Llegamos hasta el lugar escogido, me detengo y antes de bajar dice:
—¿Dices que tienes tres hijos? —Asiento con la cabeza— Ella quería tener alguno; pero desde muy joven sabía que no podía parir. Eso y el frasco de tranquilizantes fue lo que la mató —enciende un cigarrillo y me pasa la cantimplora. Doy un trago, a pesar de lo que me está contando, no logro atisbar residuos de dolor o tristeza en sus palabras—.  Le gustaba venir hasta este parque y mirar los nenes jugar.

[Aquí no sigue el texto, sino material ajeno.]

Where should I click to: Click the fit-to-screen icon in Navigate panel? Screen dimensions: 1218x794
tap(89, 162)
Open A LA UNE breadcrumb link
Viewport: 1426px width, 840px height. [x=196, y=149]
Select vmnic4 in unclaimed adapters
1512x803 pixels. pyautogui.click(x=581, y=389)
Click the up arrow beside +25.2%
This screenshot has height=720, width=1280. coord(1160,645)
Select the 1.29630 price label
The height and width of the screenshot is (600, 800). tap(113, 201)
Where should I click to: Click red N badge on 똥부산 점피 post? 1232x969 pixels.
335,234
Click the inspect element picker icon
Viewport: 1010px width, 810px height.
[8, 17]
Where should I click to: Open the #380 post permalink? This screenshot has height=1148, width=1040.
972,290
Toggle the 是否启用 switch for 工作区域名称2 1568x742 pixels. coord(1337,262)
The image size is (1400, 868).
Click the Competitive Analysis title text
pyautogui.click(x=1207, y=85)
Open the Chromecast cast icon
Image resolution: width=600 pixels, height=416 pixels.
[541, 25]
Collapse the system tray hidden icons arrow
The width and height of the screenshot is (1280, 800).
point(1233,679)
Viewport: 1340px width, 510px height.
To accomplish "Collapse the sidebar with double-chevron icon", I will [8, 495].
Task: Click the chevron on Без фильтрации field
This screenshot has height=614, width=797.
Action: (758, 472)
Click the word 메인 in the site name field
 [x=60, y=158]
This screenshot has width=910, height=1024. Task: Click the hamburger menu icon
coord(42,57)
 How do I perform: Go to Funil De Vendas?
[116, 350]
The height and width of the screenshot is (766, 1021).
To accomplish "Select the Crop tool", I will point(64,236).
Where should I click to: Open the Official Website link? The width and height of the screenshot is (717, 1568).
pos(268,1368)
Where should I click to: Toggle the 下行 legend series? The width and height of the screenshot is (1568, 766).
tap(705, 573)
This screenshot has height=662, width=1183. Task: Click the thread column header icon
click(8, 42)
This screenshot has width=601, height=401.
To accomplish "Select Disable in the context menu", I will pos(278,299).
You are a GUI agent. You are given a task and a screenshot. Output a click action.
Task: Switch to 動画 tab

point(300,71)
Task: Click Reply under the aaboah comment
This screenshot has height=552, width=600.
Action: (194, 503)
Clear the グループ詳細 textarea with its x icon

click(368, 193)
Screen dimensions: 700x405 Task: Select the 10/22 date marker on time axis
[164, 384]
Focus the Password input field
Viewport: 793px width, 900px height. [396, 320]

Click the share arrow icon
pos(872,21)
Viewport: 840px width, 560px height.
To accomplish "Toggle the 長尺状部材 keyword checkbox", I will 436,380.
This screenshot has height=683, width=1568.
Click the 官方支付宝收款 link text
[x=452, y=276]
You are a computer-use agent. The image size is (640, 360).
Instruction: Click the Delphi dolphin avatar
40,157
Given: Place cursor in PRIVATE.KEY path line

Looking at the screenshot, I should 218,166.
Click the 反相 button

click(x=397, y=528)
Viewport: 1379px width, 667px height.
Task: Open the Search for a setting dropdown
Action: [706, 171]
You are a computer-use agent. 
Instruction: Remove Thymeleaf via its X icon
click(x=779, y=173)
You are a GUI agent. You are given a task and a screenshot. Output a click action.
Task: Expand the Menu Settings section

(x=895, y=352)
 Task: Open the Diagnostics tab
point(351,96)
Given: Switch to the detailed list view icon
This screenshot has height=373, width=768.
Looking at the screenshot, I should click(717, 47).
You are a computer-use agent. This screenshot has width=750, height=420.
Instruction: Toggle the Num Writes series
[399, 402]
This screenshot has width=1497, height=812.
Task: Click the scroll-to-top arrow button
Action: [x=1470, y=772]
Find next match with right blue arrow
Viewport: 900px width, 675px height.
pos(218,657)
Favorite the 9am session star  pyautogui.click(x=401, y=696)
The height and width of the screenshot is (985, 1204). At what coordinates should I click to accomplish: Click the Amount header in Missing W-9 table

Siempre supo de su imposibilidad, no sé si más arriba aun este la guardería.

Me siento como un imbécil, ya que también desconozco la respuesta. Desabrocha el cinturón de seguridad y baja del auto. Dudo en acompañarlo o no. Cierra la puerta luego de recoger la urna  e irrumpe en el parque. Decido permanecer y observar su avance bajo la garúa desde el auto. Se detiene cerca al lugar de juegos y empieza a dejar caer la ceniza, arrastrada inmediatamente por una ráfaga de viento. Al terminar,  se limpia las manos palmoteando su sobretodo. Hay poca afluencia en los alrededores del parque, la lluvia seguramente ha espantado a los enamorados, a los viejos y sobre todo ha resguardado a los chiquilines. Me busca con la mirada, el viento persistente hace volar el dobladillo del abrigo, me hace una seña a manera de despedida y se dispone a abandonar el parque.